Federal prosecutor Sean Connelly of Denver insisted it wasn't.

"We categorically deny that there has been any fraud on the court," he said outside the Denver courthouse Thursday.

But Matsch warned Connelly that he expects the FBI to play fair.

"Looking at the public papers here, of course, there are a lot of accusations about the conduct of that agency and its people," Matsch told Connelly in his courtroom. "So I would like you to follow up . . . to be certain that the people who may be involved recognize what their obligation is."

Connelly protested, saying there was no reason to believe the government would cheat. "We're certainly not going to obstruct justice," he insisted.

But Tritico, worried that government agents might frighten people the defense now wants to interview, reminded Matsch that FBI agents met some defense witnesses at the airport when they arrived in Denver, and that defense lawyers had repeatedly complained about it to the judge.

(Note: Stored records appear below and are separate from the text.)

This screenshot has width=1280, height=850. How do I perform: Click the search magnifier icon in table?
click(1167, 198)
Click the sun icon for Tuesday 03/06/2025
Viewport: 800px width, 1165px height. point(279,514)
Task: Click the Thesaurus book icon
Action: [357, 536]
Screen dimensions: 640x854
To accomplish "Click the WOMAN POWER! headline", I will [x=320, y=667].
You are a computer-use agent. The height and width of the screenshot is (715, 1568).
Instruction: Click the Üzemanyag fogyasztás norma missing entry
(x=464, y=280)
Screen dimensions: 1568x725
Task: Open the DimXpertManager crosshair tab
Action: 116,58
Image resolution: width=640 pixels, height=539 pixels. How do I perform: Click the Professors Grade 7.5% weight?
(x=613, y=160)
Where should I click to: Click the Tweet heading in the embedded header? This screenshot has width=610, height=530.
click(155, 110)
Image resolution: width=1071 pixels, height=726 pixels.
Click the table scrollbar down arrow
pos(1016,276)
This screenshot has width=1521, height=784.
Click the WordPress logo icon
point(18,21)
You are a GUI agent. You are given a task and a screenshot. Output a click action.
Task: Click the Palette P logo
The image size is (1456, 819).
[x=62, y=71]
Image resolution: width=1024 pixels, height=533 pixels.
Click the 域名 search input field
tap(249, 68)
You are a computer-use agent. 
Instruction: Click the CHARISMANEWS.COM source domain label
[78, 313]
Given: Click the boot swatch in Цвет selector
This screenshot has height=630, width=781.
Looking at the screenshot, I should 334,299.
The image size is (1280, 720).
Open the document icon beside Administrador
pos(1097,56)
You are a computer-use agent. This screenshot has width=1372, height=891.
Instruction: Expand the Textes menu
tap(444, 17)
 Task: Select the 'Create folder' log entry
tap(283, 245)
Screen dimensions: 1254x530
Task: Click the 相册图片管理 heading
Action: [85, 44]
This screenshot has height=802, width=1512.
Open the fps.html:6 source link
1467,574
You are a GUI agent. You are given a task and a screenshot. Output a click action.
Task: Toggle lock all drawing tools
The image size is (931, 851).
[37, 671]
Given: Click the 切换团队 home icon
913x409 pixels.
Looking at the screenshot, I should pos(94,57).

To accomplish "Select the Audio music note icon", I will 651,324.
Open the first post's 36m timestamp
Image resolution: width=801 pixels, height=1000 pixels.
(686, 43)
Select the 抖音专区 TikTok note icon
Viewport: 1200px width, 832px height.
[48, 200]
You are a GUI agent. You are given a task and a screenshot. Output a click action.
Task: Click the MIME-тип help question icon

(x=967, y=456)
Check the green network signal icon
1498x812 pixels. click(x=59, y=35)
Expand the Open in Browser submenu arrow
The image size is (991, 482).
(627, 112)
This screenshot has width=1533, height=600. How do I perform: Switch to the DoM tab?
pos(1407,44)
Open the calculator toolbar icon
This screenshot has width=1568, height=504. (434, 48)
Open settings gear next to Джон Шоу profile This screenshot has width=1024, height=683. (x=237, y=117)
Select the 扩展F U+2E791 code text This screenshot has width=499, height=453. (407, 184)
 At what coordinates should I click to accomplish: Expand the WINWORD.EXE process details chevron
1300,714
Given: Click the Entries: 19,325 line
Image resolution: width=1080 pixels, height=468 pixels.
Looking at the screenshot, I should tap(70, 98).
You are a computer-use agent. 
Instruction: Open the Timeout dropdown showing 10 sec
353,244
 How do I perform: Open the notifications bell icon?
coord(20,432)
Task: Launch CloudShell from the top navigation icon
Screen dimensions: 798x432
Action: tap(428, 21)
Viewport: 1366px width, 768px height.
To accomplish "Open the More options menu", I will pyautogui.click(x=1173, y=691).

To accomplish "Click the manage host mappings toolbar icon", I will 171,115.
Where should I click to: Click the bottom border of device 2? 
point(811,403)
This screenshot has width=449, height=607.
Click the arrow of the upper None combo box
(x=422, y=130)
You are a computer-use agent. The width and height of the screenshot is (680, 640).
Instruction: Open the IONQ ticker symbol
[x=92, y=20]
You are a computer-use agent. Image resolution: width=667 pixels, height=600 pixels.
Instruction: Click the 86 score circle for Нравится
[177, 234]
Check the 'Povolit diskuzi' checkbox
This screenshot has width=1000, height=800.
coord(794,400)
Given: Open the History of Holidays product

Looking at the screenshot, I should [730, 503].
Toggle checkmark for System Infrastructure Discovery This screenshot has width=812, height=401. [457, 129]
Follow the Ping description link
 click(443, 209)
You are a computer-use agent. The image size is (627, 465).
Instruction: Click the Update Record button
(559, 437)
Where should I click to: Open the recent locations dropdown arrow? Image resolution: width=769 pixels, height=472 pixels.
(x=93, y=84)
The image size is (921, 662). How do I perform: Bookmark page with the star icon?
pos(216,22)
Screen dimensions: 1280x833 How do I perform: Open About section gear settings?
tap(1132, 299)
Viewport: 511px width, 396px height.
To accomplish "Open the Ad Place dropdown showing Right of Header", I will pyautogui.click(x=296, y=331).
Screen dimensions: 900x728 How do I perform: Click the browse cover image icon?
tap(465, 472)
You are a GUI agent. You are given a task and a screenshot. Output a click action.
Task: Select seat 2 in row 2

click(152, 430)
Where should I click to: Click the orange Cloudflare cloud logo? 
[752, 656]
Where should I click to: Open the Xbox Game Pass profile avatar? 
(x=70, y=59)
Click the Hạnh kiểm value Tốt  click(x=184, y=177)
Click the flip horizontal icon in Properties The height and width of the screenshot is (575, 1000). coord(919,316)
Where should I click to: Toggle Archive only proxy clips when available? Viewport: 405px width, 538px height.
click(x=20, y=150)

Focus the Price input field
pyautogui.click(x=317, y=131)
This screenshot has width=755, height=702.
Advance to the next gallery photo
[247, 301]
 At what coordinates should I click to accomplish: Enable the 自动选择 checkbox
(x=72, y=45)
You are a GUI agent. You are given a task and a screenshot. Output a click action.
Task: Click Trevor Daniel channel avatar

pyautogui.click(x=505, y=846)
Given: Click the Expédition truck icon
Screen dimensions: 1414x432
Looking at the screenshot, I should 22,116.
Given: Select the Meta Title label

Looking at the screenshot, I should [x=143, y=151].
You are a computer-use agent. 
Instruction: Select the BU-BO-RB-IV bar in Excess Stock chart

Matsch remembered. "Well, we stopped it, didn't we?" he asked Tritico.

Matsch told Connelly he had to be sure such things don't happen again. "I have a little experience in life," he said, smiling.

Matsch said witnesses might easily be intimidated by government agents. "If some government agent . . . comes to them and shows them a badge and credentials and says 'I want to talk to you about this,' that could be an influence that could be unfortunate, I think," the judge said.

He refused to sign a formal order that defense lawyers wanted, limiting government conduct, but he told Connelly, "I have to have some assurance that they're not going to see the government go out and interview all these people."

He said government agents must not "shadow investigate" or contact people just after they are interviewed by the defense, demanding to know what they said.